[Excerpted passage — start]

President Obama embarked on an effort Thursday to make paid family leave the new norm in America, using a strategy that garnered him some success last year in increasing the minimum wage for certain workers.
Obama signed an order to give up to six weeks of paid leave to all federal employees when a new child arrives and publicly called on Congress to pass a federal law guaranteeing seven days of paid sick leave for all Americans.
He also announced that Department of Labor money would be made available for states and cities that want to study implementing their own such policies.
Then, after a lunchtime meeting with coffee shop owners and working parents in Baltimore, Obama unveiled a pitch to corporate America: Paid family leave is good for companies' bottom lines.
"When they make that investment in their employees, there's a dividend," Obama told reporters at Charmington's cafe. "They end up being more profitable over the long term."
The president's approach to paid leave draws heavily on his experience over the last year with the minimum wage, a proposal he rolled out in the State of the Union address last January by asking Congress to raise workers' base pay to $10.10 an hour from $7.25. His first steps were to sign an executive order raising the wage for people working on federal contracts and to set off on a speaking tour to plug the idea.
Today, Obama has yet to persuade the Republican-led Congress to hike the wage. But the idea has picked up currency: 17 states and the District of Columbia have raised the requirement to increase the pay of an estimated 7 million workers.
One Obama aide called the momentum "heartening," and the president's team is embracing the strategy as one of the best tools at his disposal as advisors prepare to reuse it for paid leave.
Still, the newest sales pitch faces the same challenges as the one for minimum wage. Republicans scoff at the idea of imposing more costly requirements, especially on small businesses.
Americans already have "great freedom" when it comes to work, said Sen. Lamar Alexander (R-Tenn.), noting that workers have latitude to choose a career and negotiate for the benefits that matter most to them. American businesses operate with far fewer restrictions than the rest of the world, he said.

[Excerpted passage — finish]

▶ _Aim of the exercise_:
In the article on paid family leave, how much paid leave does Obama's order give federal employees when a new child arrives?

[Raw data — start]

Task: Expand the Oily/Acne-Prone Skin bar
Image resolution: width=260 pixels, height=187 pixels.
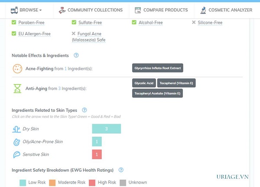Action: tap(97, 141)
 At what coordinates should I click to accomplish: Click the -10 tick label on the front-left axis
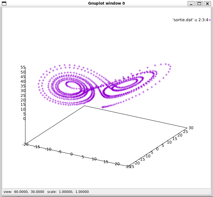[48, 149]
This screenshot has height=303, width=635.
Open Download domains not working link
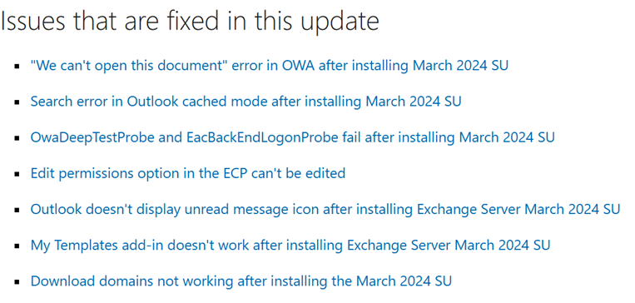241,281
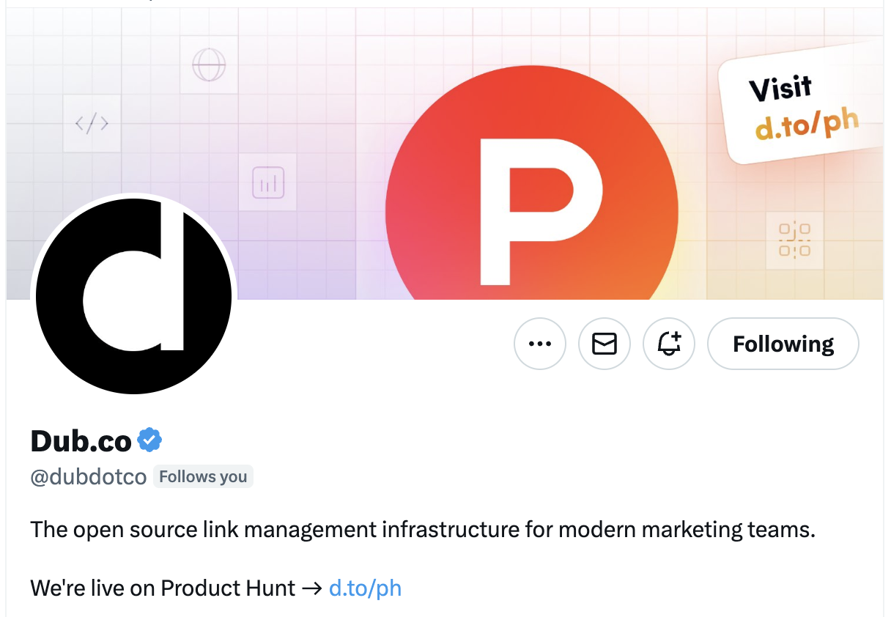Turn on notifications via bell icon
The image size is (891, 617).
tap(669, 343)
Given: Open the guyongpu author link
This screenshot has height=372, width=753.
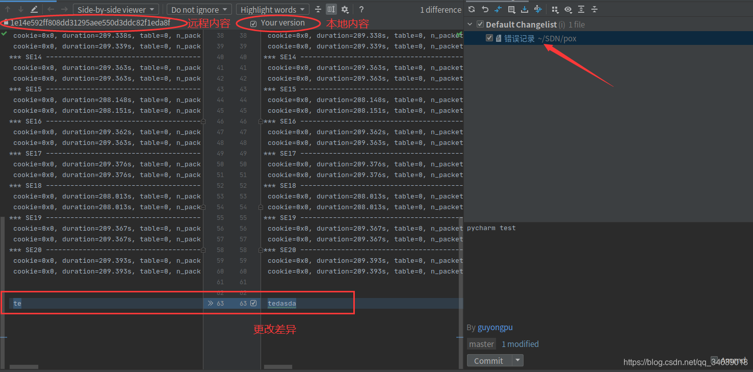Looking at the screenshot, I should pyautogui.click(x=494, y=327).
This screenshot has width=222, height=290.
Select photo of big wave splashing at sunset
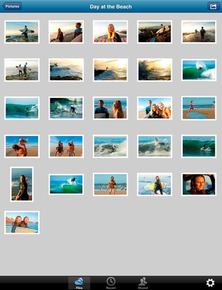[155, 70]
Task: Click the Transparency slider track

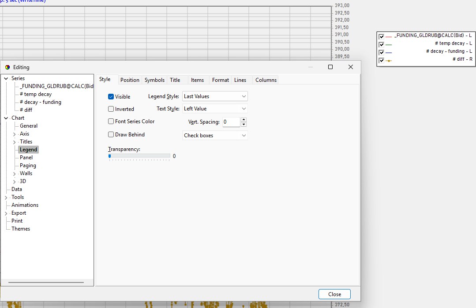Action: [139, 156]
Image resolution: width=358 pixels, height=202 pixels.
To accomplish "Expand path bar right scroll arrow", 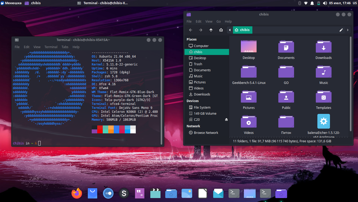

[Raw data — finish]

▶ _Response box_:
Up to six weeks.